One of My Favorite Movies...
5 March 2003 | by (Los Angeles) – See all my reviews

No, I don't think Cross Creek will ever be put up there with Kane or Casablanca, but for some reason I made a connection with this movie the first time I saw it 20 years ago, and it remains one of my favorite films even today.

Every creative person goes through the struggle to find their voice, and Cross Creek is about a city-bred writer who runs away to the country to live an ascetic life with her typewriter. She expects her isolation and alienation to "prod the muses" but instead finds these new people and this new land to draw her in until they and it become the soul of her writing.

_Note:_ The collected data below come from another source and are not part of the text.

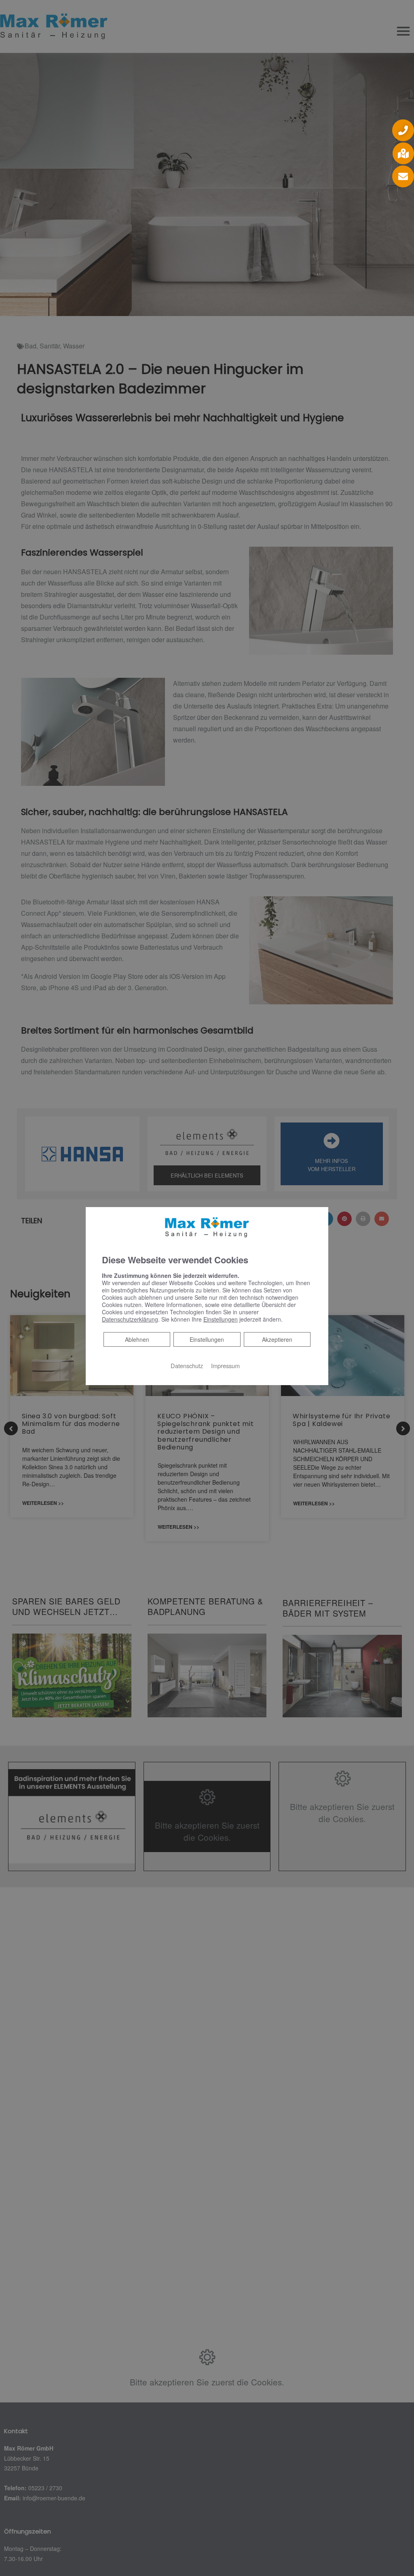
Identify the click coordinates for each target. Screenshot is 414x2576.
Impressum (225, 1365)
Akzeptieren (277, 1339)
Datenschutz (187, 1365)
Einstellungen (207, 1339)
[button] (403, 130)
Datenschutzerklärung (130, 1319)
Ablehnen (137, 1339)
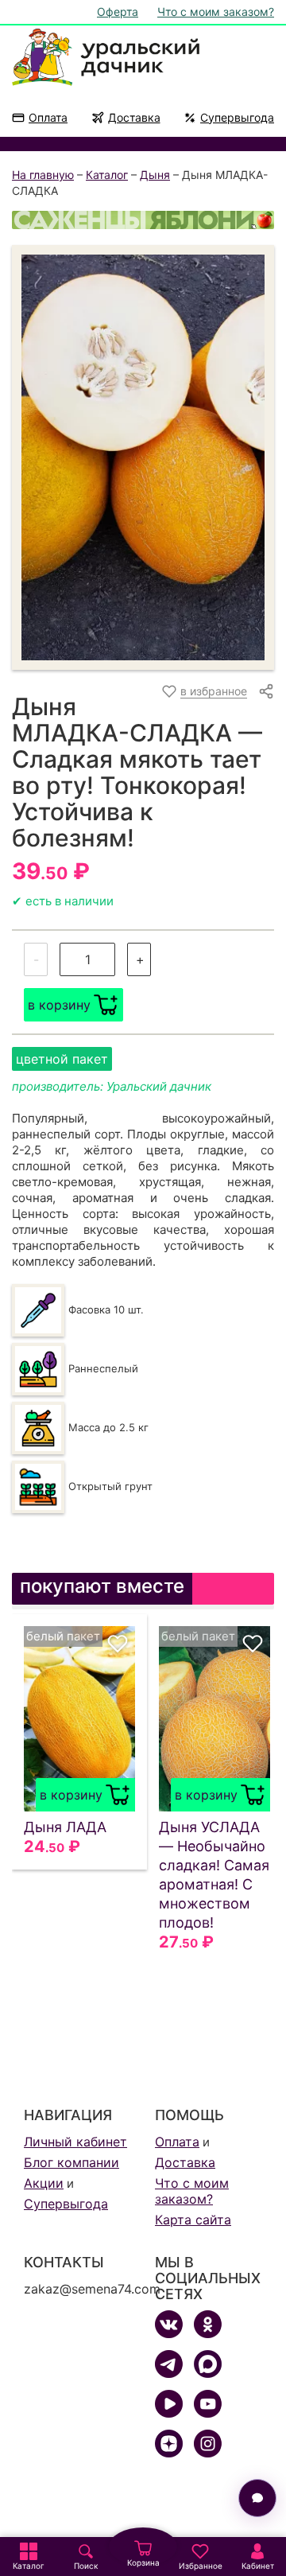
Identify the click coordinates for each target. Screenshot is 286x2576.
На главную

The natural, understated tone of the film allowed for a human resonance I've rarely seen in mainstream Hollywood fare. And while Mary Steenburgen and Peter Coyote are perfectly fine, Rip Torn and Alfre Woodard's performances absolutely floored me. They respectively brought Marsh Turner and Geechee to life with such abandon and clarity, it's some of the finest acting I've witnessed on film, period.

I revisit Cross Creek every few years and it always holds up stylistically (Leonard Rosenman's score is timeless). Marjorie Kinnan Rawlings symbolizes America itself, in my opinion, so concerned with pleasing its own, yet progressively exposed to a foreign world that ultimately will shape its real identity.

It's a universally human story and, like I said before, I really connect with this little film, and appreciate Director Martin Ritt's courage in making it the way he did. I can't guarantee that others will necessarily feel the same way, but I always recommend Cross Creek to friends, be they creatives or not.